Ok, I'm pretty much at the end of my rope here. I've been dealing with nVidia's lousy Vista drivers now for nearly a year and officially Vista will now have been released for 4 months with RTM for over a half a year. What are those bozos doing at nVidia that they can't create drivers in over a half a year's worth of time? All drivers that nVidia to date has released are BETA drivers.

There's a steady stream of beta drivers that keep getting kicked out that are only minimally improved but still continue to crash my video card on a regular basis. It's pathetic especially given the fact that I shelled out $200 extra dollars for this crappy video card that's worthless without decent drivers (and had to be replaced once by Dell to complete hardware failure of the card).

How is is that a major hardware manufacturer that has millions of cards out there cannot produce a reliable video driver in a year. Especially given that nVidia has a unified driver model that's supposed to be a one size fits all? Do they just don't care that there are a bunch of pissed off people out there that will try as hard as possible not to buy another nVidia card? That's a great business model to go by! Or do they just figure it'll get blamed on Microsoft or some hardware vendor? We're not talking about a low cost component here either - it's not like nVidia isn't raking in loads of cash from these overpriced graphics cards...

My problem is... multi-monitor does not work!

So here's where I am at: I can't get multi-monitor to work with Aero enabled on my Laptop.

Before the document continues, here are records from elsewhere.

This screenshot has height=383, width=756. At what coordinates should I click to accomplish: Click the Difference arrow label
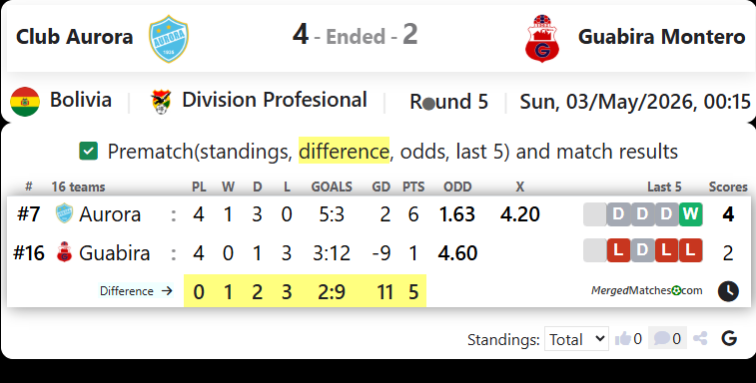[136, 291]
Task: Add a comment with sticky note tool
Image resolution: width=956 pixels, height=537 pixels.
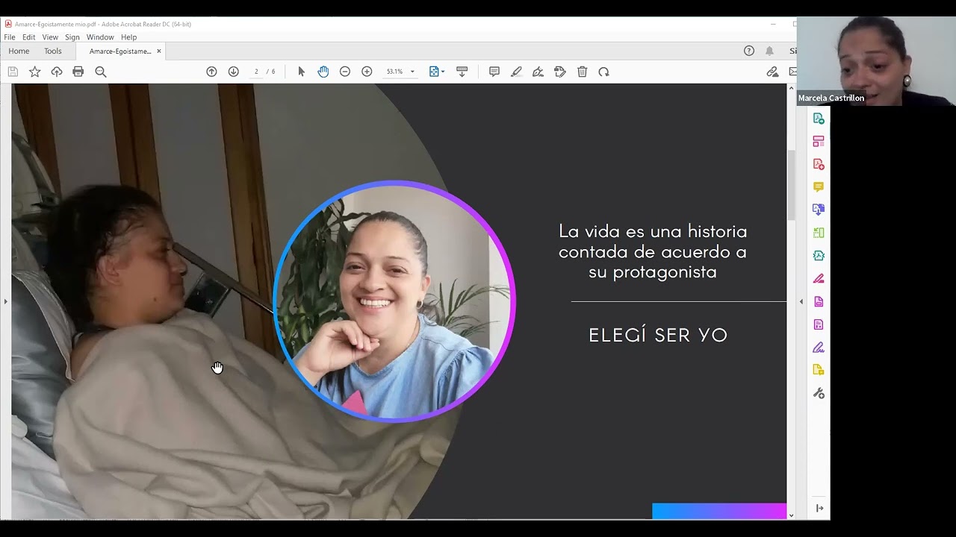Action: [x=494, y=72]
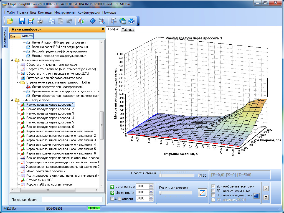Click the blue question mark help icon
Viewport: 284px width, 213px height.
(131, 21)
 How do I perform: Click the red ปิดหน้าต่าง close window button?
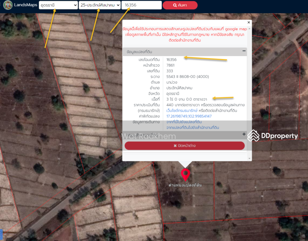[x=184, y=145]
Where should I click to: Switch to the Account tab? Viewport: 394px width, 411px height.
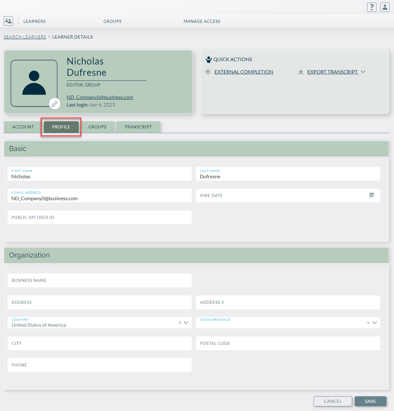(23, 127)
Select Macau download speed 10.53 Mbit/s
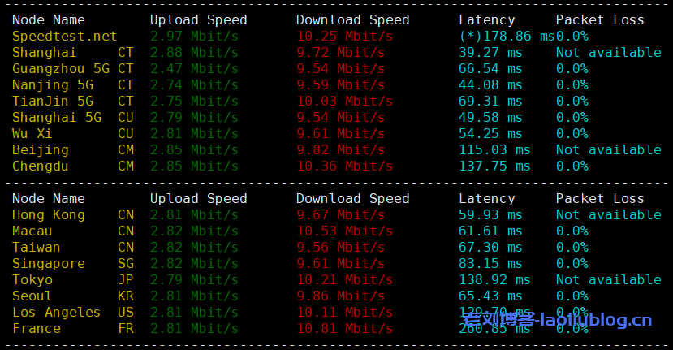673x350 pixels. click(345, 231)
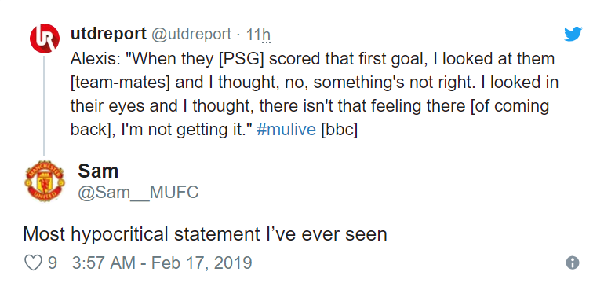
Task: Select the [team-mates] bracketed text
Action: coord(120,83)
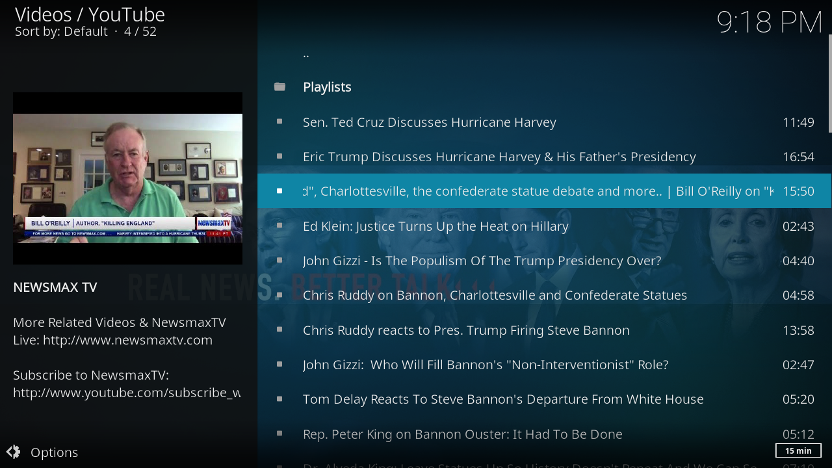Click bullet icon next to Peter King video
This screenshot has width=832, height=468.
[280, 434]
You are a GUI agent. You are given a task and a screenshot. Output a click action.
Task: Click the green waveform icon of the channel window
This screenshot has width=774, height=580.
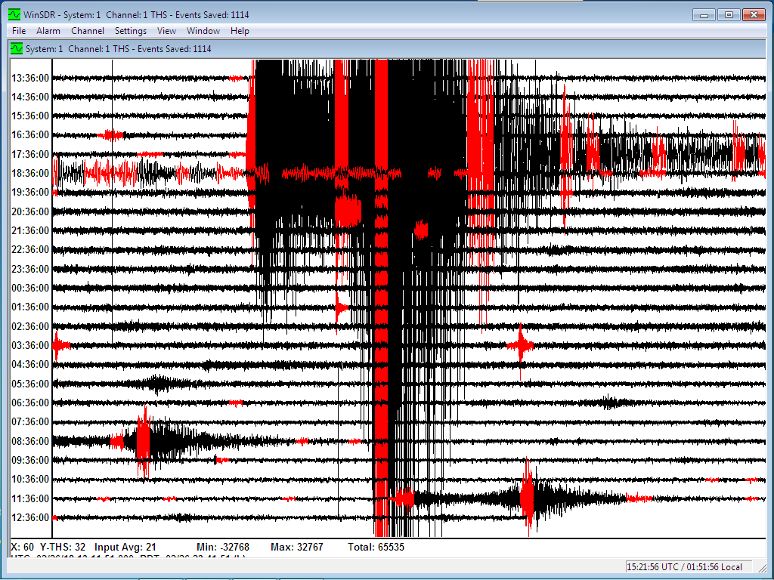tap(17, 49)
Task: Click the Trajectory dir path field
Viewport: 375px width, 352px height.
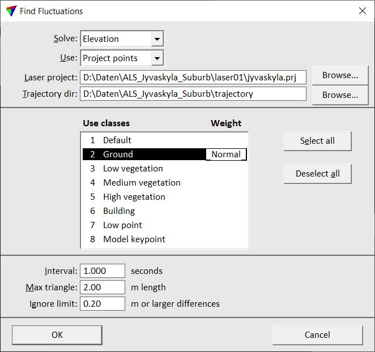Action: point(193,94)
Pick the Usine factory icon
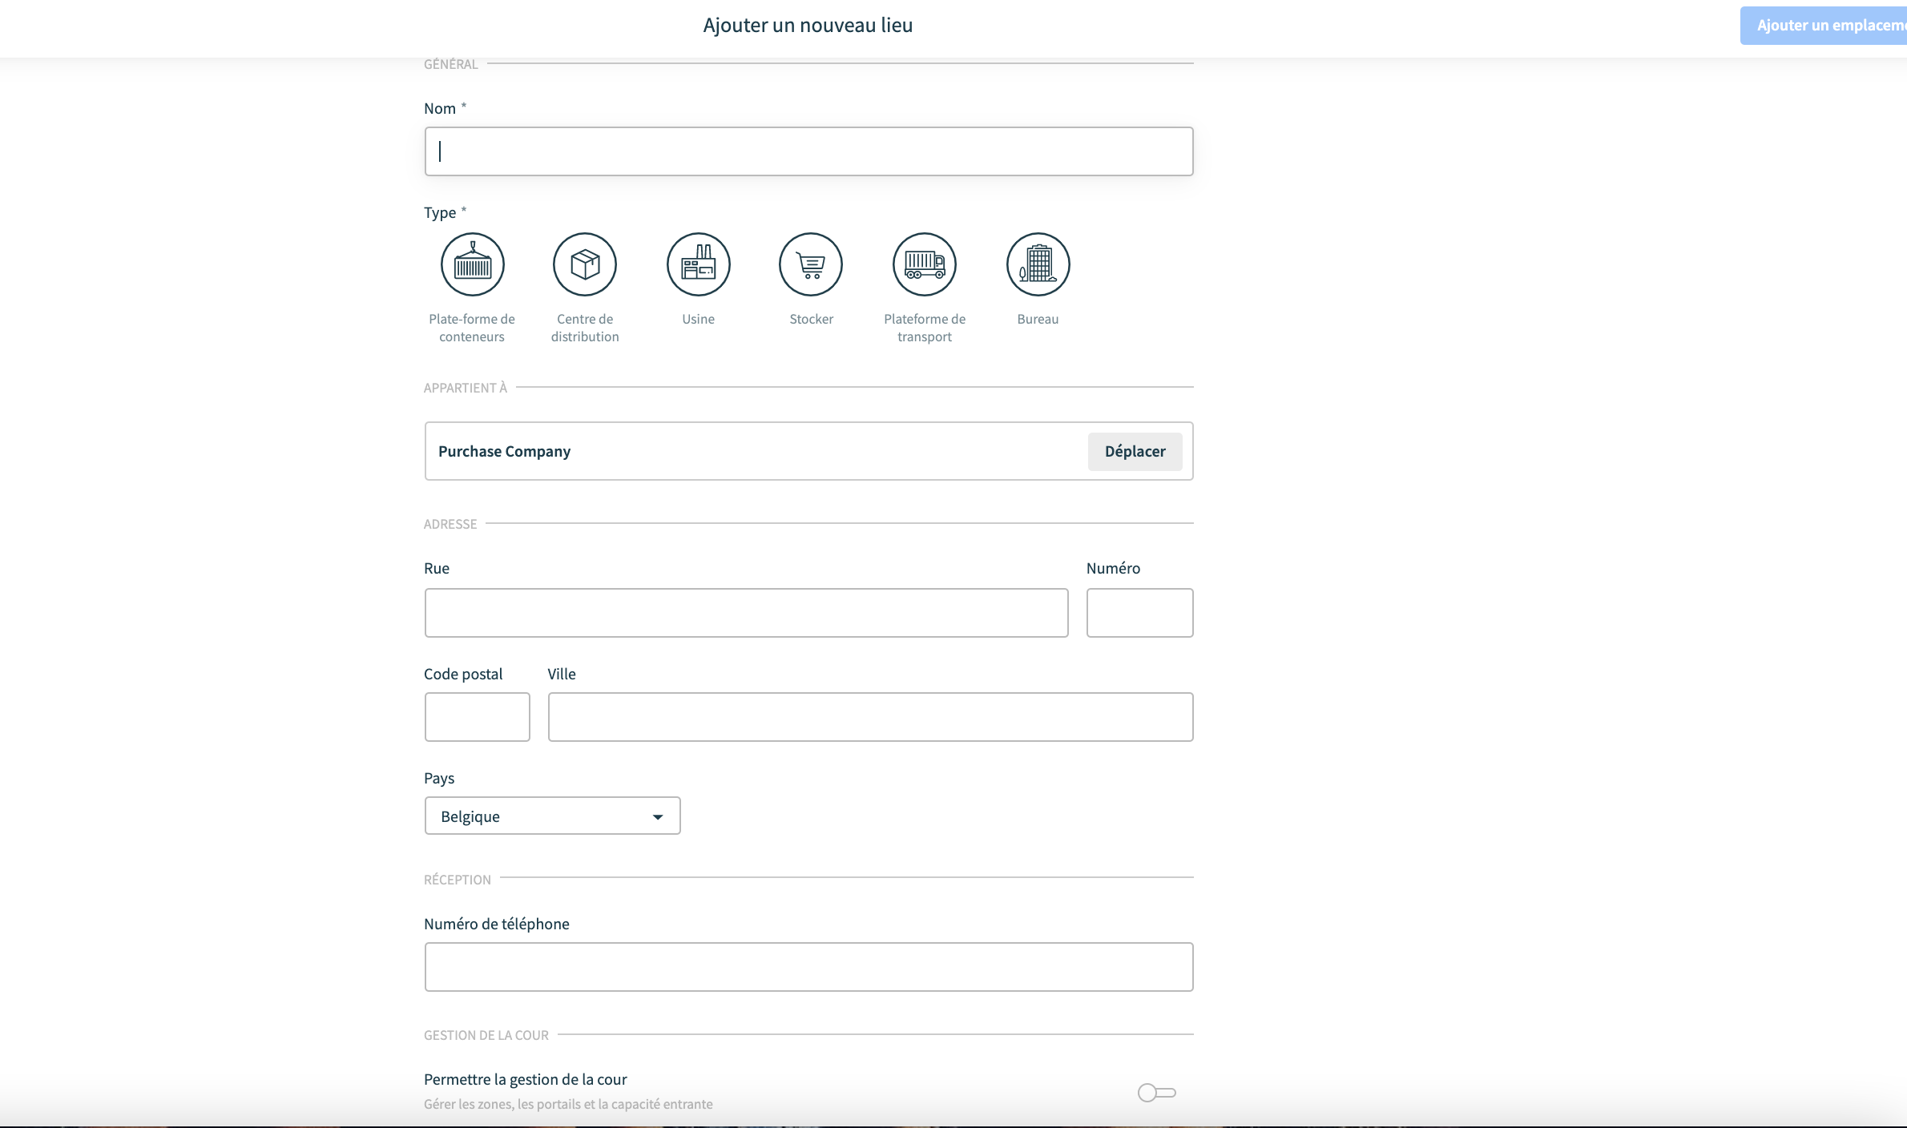 (698, 264)
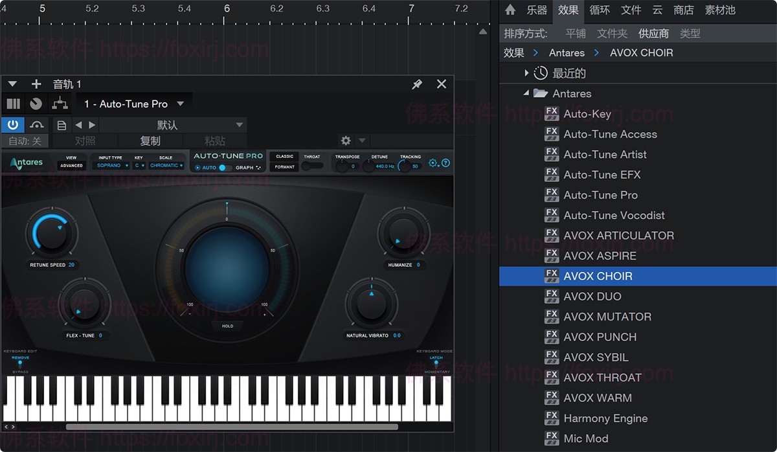This screenshot has width=777, height=452.
Task: Collapse the Antares folder in browser
Action: click(x=526, y=93)
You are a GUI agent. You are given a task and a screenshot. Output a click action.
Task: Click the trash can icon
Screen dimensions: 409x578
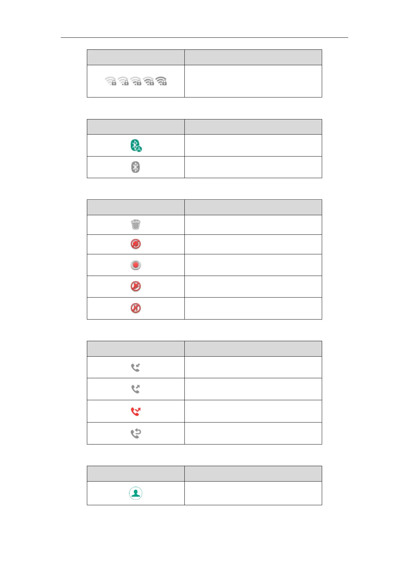(136, 224)
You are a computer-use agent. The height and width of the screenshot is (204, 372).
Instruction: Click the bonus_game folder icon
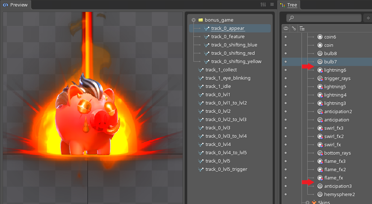click(x=200, y=20)
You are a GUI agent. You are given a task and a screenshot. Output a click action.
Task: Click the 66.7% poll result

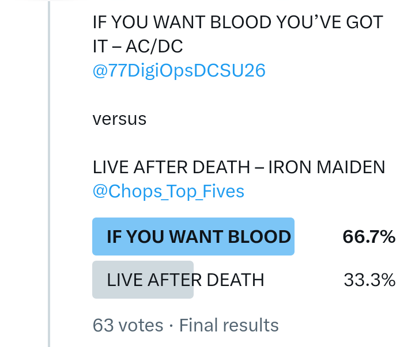[368, 237]
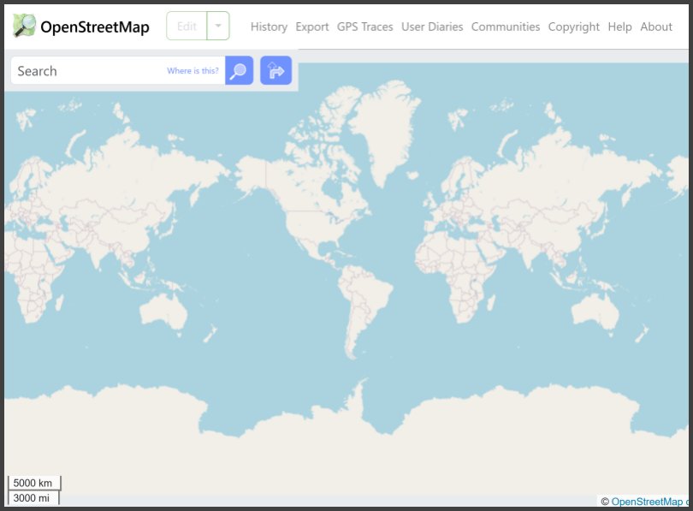693x511 pixels.
Task: Follow the OpenStreetMap attribution link at bottom
Action: (x=647, y=502)
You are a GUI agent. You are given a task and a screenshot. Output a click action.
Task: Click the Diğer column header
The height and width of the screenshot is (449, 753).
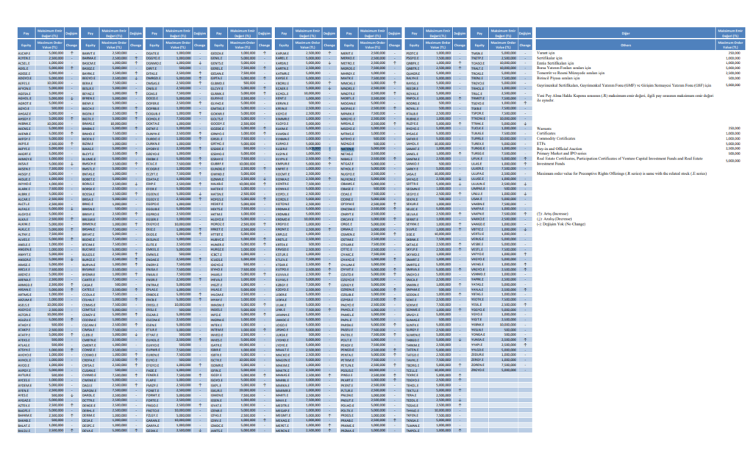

The video card is a GeForce 7800 GO on my Dell E1705. Multi-monitor works with Aero off, it works when I run the second monitor at a low resolution (like 1280x1024) with Aero on, but it doesn't do native video resolution of 1680x1050 - as soon as I try the driver crashes.

Because I live with multiple monitors I've been running with Aero off - frankly I couldn't care less about Aero's transparency and the handful of minor desktop effects (although it certainly does look much nicer on the eyes). But the issue with Aero off is that Microsoft has made video without Aero dreadfully slow. It's like running with an unoptimized VGA driver where everytime you drag a window across the screen you see ghosting and all sorts of other 'effects' (these are not desirable!).  It's workable, but it's certainly less than optimal.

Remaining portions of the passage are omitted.